2005-04-11 Thread Perez-Gonzalez, Inaky
From: Bill Huey (hui) [mailto:[EMAIL PROTECTED]
On Mon, Apr 11, 2005 at 03:31:41PM -0700, Perez-Gonzalez, Inaky wrote:
 If you are exposing the kernel locks to userspace to implement
 mutexes (eg POSIX mutexes), deadlock checking is a feature you want
 to have to complain with POSIX. According to some off the record
 requirements I've been given, some applications badly need it (I have
 a hard time believing that they are so broken, but heck...).

I'd like to read about those requirements, but, IMO a lot of the value

More than a formal requirement is a practical one. Some
company (leader in their field, of course) has this huge
blobl of code they want to use in Linux and it has the typical
API than once upon a time was made multithreaded by just adding
a bunch of pthread_mutex_[un]lock() at the API entry point...
without realizing that some of the top level API calls also 
called other top level API calls, so they'd deadlock.

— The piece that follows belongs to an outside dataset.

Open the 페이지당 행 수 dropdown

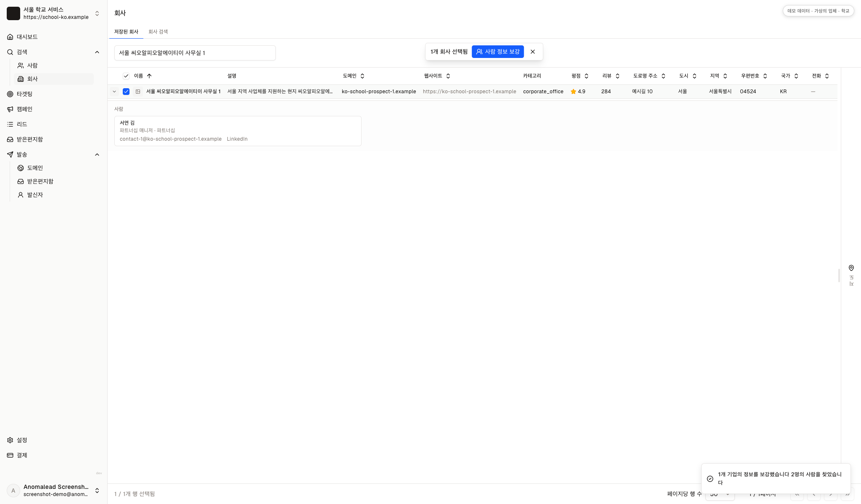[720, 494]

Quick fix: the usual. Enable deadlock detection and if it
returns deadlock, assume it is locked already and proceed (or
do a recursive mutex, or a trylock).

And so on, and so forth...

of various priority protocols varies greatly on the context and size (N
threads) of the application using it. If user/kernel space have to be
coupled via some thread of execution, (IMO) then it's better to
seperate
them with some event notification queues like signals (wake a thread
via an queue event) than to mix locks across the user/kernel space
 ...

I wonder if we are confusing apples and oranges here--I don't think
we were considering cases about mixing kernel locks that are accessible
both from kernel and user space. 

The focus is to have a kernel lock entity and that user space can
use it for implementing the user space mutexes, but *not* mix
them (like in user and kernel space sharing this lock for doing 
whatever).

It is certainly something to explore, but I'd better drive your
way than do it. It's cleaner. Hides implementation details.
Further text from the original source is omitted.